-- begin Extracted text --

Mrs.Picard: at least he said so

 

Kor37: I thought it was after Enterprise but before Kirk?

 

Prometheus_Nova: what the heck is he going to do before enterprise?

 

Prometheus_Nova: ww3?

 

Kor37: Isn't it going to deal with the Romulan wars?

 

Mrs.Picard: perhaps? who knows *shudders*

 

jl~: The problem is that to the 2004 audience, the stuff (material, visual, technical) that st:tos had looks massively primitive. You can't "sell" a show today that looks that primitive, and to make Enterprise work as a show you had to update everything, and that blew continuity.

 

spacetigger: Hello

 

Prometheus_Nova: yep jl my thoughts exactly

 

jl~: :) Hi all those who joined us while I was typing away.

 

Kor37: Well, some of the stuff in TOS is old even today like toggle switches and such

 

Prometheus_Nova: toggle switches...lol

 

Prometheus_Nova: got to love those little things

 

jl~: Absolutely -- but what you have to realize is that at the time we first saw st:tos -- that was great stuff! It was so far above anything else on Tv that called itself sf that you just had to stare.

-- end Extracted text --
-- begin Data section --

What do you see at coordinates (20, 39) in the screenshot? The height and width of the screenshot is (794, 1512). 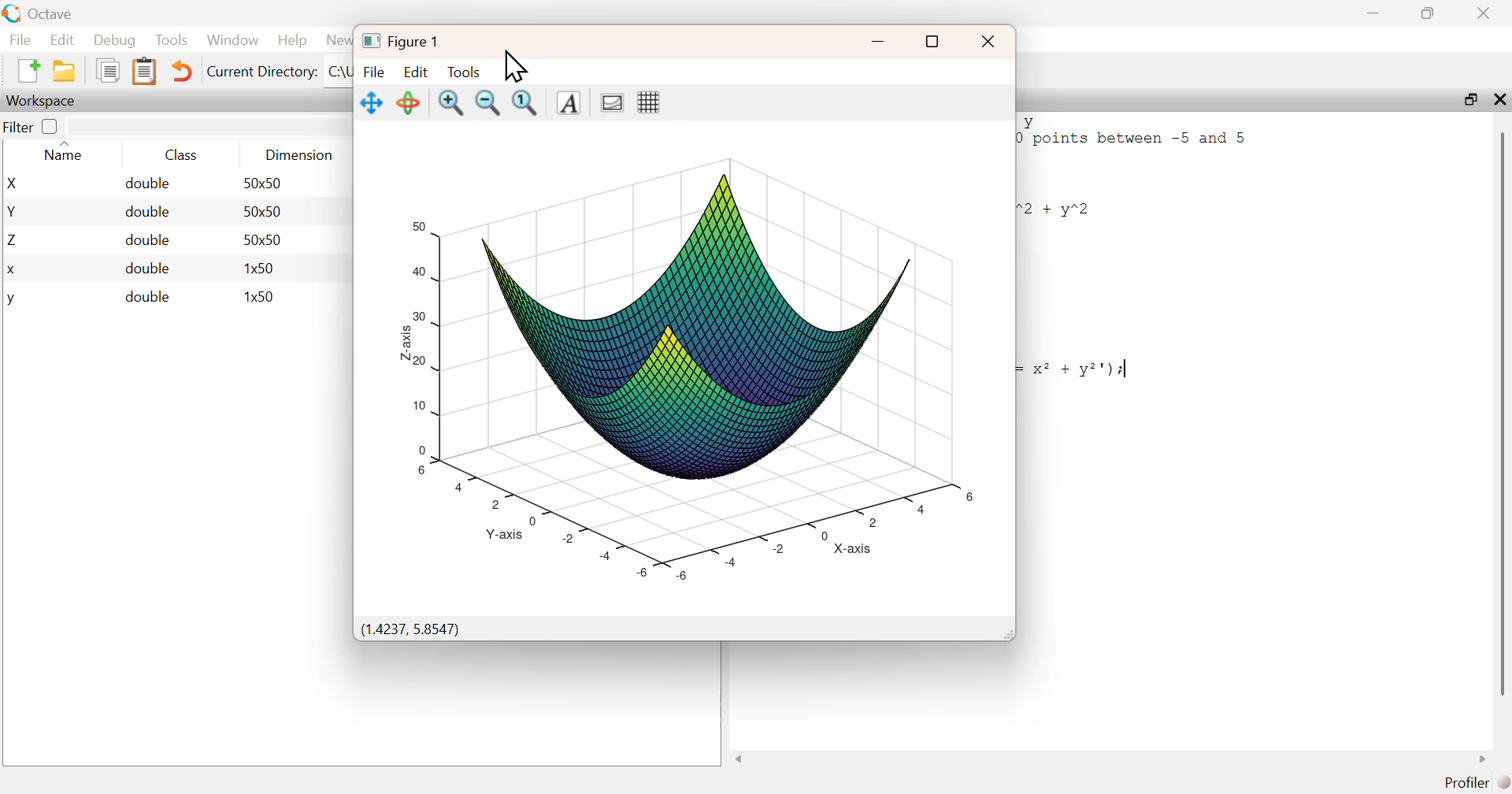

-- end Data section --

--- Aim ---
Could you write the next few messages of the Star Trek chat at the top of the page, picking up after its final message?

--- Answer for the task ---
 

Kor37: I remember going to Radio Shack and buying a ton of them so I could make a replica of Kirk's chair

 

jl~: We watched every episode again and again and again -- and that was hard before the invention of the VCR you know.

 

Kor37: I've tried to tell these kids how we kept fandom going all of those years with just 79 episodes of TOS

 

Kor37: They don't know how lucky they have it today

 

jl~: The thing is that to set Enterprise before TOS was a big mistake simply because it can't be done commercially.

 

Prometheus_Nova: we're lucky ...but you also gave us enterprise :)

 

Kor37: hmmmm

 

jl~: Note that I don't think GR would have allowed Enterprise to be set as a prequel

 

Kor37: I'm sorry, but I think last seasons Enterprise episodes were great for the most part

 

master_q: What kind of series do you think they should have done then?

 

jl~: I don't know exactly all the details of how that decision was made -- but it was a disaster and if I were a writer on the show today, I frankly don't know what else I could do to fix it.

 

Prometheus_Nova: go back and redo everything lol

 

Kor37: I've always fancied a Captain Pike series

 

jl~: Oh, they should have gone on to do a sequel of course -- continue the saga.

Prometheus_Nova: but then that messes up the series to date so

 

master_q: However, it would have to be something different. I don't think another Voyager-like show would work....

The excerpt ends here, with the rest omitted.